On 2006-08-26 14:09:34 +0100, "Jimka" <·····@rdrop.com> said:
> I think i see why these floating point results are happening.
> It seems simply to be a coincidence that all the floating point
> round offs cancel each other out in some cases but not in others.
> I've written a program that prints the numbers in binary, and when
> i look at the digits i see that sometimes the result is zero because
> of the accident of two different round-offs returning the same result.
There are a bunch of functions in CL which let you look at the bits of
floating point numbers. Look at DECODE-FLOAT & friends.
--tim
From: Alexander Schmolck
Subject: Re: floating point calculations, what does equal mean?
Date:
Message-ID: <yfswt8vodrj.fsf@oc.ex.ac.uk>
"Jimka" <·····@rdrop.com> writes:
> I'm a little confused about how sbcl tests float equivalence.

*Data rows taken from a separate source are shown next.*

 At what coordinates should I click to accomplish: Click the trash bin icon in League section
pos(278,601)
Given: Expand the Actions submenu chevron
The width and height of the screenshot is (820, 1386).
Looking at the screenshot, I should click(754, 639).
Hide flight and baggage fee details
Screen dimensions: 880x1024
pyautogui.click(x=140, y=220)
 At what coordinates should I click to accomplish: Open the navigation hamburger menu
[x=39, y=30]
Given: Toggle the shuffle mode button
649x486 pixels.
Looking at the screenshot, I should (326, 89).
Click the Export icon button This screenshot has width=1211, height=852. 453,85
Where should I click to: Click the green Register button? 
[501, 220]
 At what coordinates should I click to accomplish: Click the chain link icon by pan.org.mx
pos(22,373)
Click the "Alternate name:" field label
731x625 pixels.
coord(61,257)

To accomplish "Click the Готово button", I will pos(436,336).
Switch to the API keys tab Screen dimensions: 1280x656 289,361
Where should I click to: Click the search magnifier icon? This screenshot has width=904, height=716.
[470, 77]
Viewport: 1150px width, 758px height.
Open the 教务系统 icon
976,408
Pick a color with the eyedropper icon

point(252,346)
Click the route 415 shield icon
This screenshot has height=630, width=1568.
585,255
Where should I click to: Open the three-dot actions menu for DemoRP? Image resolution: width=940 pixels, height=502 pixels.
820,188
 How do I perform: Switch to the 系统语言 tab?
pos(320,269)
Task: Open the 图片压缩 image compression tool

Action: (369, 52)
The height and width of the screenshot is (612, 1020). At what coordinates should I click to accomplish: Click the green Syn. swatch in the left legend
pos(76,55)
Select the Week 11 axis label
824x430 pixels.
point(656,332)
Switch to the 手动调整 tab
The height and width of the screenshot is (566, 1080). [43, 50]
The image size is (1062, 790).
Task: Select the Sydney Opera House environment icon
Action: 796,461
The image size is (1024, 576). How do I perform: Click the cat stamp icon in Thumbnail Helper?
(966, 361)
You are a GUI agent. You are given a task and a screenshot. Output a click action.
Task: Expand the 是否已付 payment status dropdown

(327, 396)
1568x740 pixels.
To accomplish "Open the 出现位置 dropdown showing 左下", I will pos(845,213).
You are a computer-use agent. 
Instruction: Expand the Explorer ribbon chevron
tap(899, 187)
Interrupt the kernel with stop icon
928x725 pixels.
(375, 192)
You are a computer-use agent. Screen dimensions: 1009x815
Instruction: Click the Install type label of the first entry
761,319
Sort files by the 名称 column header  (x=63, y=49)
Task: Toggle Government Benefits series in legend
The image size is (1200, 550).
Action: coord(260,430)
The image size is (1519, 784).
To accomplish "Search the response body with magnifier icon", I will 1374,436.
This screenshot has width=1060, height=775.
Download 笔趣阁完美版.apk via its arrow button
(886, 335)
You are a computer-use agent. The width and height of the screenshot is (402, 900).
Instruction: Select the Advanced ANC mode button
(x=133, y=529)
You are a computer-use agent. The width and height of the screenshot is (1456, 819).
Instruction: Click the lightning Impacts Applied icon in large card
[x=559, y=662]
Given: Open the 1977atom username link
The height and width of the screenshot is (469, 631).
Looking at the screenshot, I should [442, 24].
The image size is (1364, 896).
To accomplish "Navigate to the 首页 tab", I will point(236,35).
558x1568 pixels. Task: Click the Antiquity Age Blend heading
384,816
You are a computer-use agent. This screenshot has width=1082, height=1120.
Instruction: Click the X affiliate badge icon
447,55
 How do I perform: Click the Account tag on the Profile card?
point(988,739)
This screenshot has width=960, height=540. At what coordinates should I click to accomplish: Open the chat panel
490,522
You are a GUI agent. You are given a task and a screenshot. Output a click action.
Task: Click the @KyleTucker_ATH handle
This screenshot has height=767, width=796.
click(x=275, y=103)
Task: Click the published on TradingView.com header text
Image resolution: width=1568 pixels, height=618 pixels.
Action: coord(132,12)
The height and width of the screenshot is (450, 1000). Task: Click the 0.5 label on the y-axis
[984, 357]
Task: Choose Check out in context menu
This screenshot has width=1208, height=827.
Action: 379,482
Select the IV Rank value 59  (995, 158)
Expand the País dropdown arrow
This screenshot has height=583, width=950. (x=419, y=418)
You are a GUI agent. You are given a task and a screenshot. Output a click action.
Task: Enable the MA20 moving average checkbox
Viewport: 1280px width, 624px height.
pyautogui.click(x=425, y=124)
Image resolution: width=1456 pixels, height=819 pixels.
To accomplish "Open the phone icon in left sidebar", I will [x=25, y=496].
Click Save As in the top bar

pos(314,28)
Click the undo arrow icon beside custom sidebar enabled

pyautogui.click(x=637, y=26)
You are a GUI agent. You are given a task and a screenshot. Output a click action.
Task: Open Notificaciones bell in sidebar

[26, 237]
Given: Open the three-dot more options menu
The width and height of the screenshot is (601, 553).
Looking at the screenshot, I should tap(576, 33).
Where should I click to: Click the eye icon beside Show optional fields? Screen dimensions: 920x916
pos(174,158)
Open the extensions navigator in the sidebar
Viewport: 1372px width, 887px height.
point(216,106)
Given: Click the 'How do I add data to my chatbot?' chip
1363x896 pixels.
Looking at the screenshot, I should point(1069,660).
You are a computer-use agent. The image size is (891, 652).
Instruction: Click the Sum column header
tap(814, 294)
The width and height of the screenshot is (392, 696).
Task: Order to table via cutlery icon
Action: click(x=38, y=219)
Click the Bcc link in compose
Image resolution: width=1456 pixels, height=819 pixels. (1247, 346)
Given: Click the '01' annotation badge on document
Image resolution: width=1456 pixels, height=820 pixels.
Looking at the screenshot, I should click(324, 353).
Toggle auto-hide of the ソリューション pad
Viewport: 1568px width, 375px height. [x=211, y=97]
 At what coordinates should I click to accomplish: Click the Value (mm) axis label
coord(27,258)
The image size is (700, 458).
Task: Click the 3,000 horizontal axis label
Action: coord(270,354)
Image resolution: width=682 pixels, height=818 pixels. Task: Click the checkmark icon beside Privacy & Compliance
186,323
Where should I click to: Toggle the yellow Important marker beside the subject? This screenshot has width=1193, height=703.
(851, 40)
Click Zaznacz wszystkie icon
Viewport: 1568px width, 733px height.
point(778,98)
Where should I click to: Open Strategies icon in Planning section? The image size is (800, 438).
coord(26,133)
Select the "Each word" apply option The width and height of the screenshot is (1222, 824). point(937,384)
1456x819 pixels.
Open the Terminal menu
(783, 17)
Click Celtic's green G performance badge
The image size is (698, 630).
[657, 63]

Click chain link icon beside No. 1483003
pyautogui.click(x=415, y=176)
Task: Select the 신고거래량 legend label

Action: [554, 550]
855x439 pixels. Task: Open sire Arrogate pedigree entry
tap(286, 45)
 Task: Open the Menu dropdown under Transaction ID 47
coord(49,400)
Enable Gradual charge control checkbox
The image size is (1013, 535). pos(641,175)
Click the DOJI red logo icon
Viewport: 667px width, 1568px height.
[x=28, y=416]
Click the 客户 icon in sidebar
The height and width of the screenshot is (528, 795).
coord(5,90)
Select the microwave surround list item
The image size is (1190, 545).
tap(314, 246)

> And looking into the HS I did not see whether it is specified what
> floating point equivalence means.
>
> Are two floating point numbers equal if their binary bits are
> identical?
(= nan nan) tends to be false one ieee754 conforming systems, but other than
that I'd hope so.
> Or if when printed in base 10, the digits are the same?
Not necessarily. Printing floating point numbers tends to be underspecified
(CL and other languages don't mandate the best possible decimal approximation,
for example). It's also very unlikely that the base 10 representation of an
ieee float is internally used as an equality criterion in any sane programming
language.
> Or is equivalence allowed to ignore some guard digits?
> ( as in http://docs.sun.com/source/806-3568/ncg_goldberg.html )
> The example below seems to indicate that they are equal if when
> printed in base 10 the digits are the same.
No, I think your reasoning is confused here.
> I was expecting the following number not to be exactly zero.
> (- (* 2 (/ 1 1000.0)) (/ 2 1000.0))
Why not? (/ 1 1000.0) and (/ 2 1000.0) have the same significand -- generally
multiplying or dividing by 2 is unlikely to affect the significand.
Try playing with this -- it tries to print the machine representation of a
given float (careful: it's not properly tested and implementing single-floats
as well as denormalized floats is left as an excercise to the reader):
(defun float-to-hex (f)
(check-type f double-float)
(cond
;; NaNs -- must come first; loose info which one
((/= f f)
"fff8000000000000")
((> f most-positive-double-float)
"7ff0000000000000")
((< f most-negative-double-float)
"fff0000000000000")
(:else
(multiple-value-bind (f e s) (integer-decode-float f)
(format nil "~x" (logior (ash (* 1/2 (- 1 s)) 63)
(ash (+ e 52 1023) 52)
f))))))
'as
p.s.: If any of the slime people is reading this -- I think it would be rather
nice addition to show rationals also as floats and floats also as hex (as
above) in the same contexts in which ints are displayed in multiple bases.
From: Pascal Bourguignon
Subject: Re: floating point calculations, what does equal mean?
Date:
Message-ID: <87d5any3av.fsf@informatimago.com>
"Jimka" <·····@rdrop.com> writes:
> I'm a little confused about how sbcl tests float equivalence.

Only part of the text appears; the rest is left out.